• [Extracted text]:
--- START ---

Science has finally caught up with what dog lovers have known for years--that having a dog is great for your health. Here are six ways science has proven that living with a dog promotes better heart health.
Decreased cholesterol and triglycerides. Lower cholesterol and triglycerides reduces the risk of cardiovascular disease. Results
of a three-year study of over 5,700 people showed that those who lived with pets, including dogs, had lower blood pressure and
triglyceride and cholesterol levels than did non-pet-owners, even after accounting for additional exercise, smoking, diet, weight, and socioeconomic profile.
Lowered blood pressure. Women undergoing stress tests have lower blood pressure in the presence of dog than they have in the
presence of a friend. The simple act of petting your dog causes your blood pressure to drop. What's more, the lowered blood pressure stays in effect even when the dog is no longer present.
Improved chance of surviving a heart attack. A study conducted by the US Department of Health concluded that 28% of heart patients with pets, including dogs, survived serious heart attacks, compared with only 6% of patients who did not have a pet, even after accounting for factors such as the severity of heart disease.
Longer life-expectancy after a heart attack. A study published in the American Journal of Cardiology found that men who had a dog were six times more likely to be alive one year after a heart attack than men without a dog. The presence of a pet affected survival rate even more than having a spouse or friends.
Reduced stress. A study by State University of New York at Buffalo of stockbrokers who had dogs or cats in their offices had smaller increases in blood pressure when they had to carry out stressful tasks than those who did not have a pet present.
Increased exercise. One study showed that when people get a dog, they increase their walking time fivefold--from an average of one hour to five hours. Five hours of walking per week has a benefit equal to giving up smoking.

--- END ---

Stored records
--- START ---

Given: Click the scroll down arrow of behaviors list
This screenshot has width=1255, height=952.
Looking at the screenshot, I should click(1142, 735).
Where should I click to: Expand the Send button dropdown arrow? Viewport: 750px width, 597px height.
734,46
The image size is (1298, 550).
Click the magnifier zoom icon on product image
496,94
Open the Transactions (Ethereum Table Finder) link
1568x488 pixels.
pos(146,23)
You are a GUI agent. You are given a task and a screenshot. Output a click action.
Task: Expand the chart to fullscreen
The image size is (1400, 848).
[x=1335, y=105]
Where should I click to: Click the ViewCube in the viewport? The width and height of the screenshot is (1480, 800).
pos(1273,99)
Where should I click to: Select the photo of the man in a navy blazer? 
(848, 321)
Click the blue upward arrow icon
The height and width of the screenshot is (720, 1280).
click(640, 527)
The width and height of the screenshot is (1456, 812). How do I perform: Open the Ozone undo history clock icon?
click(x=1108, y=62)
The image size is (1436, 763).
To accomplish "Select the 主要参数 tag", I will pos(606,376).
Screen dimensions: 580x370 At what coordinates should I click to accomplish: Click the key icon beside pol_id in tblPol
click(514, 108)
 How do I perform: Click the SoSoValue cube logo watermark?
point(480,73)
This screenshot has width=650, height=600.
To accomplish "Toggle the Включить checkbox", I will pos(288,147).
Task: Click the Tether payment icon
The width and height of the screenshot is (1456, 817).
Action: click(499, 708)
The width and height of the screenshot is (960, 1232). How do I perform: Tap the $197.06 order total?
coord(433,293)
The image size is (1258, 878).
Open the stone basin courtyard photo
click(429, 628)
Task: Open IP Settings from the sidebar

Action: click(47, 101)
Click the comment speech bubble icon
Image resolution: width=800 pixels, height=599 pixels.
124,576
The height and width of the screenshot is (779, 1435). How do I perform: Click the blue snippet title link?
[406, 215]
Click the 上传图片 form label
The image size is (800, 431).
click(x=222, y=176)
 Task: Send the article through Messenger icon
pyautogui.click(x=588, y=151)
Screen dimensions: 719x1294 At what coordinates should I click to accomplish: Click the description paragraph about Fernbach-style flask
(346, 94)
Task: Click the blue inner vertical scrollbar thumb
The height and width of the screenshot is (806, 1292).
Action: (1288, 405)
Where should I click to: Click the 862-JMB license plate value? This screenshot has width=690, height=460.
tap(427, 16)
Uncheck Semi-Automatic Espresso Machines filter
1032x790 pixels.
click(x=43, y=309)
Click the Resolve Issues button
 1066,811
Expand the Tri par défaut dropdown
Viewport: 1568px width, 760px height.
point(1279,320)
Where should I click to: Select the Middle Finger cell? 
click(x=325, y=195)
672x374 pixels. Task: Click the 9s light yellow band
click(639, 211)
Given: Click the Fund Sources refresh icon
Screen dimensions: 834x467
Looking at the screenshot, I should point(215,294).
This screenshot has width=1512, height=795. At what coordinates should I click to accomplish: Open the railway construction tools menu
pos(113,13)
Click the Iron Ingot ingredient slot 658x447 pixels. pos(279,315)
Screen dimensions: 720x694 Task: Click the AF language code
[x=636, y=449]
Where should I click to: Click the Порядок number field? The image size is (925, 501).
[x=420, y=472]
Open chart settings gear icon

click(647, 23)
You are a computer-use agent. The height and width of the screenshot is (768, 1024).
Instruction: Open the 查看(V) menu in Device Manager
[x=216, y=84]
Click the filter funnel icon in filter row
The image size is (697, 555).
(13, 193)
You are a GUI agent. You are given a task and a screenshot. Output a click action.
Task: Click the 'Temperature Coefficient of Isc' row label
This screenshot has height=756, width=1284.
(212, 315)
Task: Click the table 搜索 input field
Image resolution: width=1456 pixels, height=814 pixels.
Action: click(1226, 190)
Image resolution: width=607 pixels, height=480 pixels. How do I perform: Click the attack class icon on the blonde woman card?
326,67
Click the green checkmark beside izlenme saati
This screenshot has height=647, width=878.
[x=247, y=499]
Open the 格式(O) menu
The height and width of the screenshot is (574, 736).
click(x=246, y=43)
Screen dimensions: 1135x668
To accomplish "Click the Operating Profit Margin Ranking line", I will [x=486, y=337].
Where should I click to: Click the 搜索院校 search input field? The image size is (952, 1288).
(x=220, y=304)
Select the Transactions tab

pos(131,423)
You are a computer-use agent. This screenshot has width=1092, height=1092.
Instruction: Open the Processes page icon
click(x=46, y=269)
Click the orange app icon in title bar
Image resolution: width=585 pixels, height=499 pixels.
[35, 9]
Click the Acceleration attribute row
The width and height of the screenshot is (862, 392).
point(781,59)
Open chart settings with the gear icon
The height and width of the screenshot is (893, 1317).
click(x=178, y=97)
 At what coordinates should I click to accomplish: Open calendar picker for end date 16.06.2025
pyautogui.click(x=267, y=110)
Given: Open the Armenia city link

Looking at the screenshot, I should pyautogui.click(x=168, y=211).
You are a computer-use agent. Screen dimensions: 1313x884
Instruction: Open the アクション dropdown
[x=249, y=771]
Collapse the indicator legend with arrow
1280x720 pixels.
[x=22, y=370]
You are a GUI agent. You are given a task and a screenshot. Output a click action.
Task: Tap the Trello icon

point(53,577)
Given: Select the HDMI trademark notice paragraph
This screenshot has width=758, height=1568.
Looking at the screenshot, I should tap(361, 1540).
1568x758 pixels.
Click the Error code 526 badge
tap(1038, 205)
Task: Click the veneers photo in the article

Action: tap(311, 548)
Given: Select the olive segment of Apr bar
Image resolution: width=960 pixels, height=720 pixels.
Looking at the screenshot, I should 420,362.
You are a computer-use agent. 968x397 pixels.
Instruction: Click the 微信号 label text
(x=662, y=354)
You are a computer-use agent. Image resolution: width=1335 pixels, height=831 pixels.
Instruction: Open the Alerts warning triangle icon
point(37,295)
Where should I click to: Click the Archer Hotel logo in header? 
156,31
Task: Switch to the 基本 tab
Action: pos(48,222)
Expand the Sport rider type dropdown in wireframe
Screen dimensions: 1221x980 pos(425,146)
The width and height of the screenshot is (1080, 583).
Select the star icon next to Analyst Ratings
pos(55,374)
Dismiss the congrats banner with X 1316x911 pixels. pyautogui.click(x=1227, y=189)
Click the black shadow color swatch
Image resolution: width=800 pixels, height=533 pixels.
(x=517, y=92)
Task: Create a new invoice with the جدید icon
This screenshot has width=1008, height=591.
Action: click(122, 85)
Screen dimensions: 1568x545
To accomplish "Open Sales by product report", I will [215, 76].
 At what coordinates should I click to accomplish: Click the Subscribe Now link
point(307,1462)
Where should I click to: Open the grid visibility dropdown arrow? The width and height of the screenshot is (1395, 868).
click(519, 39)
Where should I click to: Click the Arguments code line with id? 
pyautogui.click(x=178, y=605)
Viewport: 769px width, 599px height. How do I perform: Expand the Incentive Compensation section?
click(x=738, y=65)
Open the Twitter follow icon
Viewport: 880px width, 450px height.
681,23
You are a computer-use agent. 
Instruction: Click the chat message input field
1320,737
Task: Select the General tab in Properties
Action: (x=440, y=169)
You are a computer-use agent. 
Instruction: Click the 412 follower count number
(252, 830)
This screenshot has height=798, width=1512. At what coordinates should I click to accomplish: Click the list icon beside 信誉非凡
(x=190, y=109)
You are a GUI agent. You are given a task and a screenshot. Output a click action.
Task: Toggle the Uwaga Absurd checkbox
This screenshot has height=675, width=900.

--- END ---

• [Assignment]:
Return the passage of the text on dogs and heart health between "Lowered blood pressure." and "no longer present.", inclusive, copied exactly.

• [Expected output]:
Lowered blood pressure. Women undergoing stress tests have lower blood pressure in the presence of dog than they have in the
presence of a friend. The simple act of petting your dog causes your blood pressure to drop. What's more, the lowered blood pressure stays in effect even when the dog is no longer present.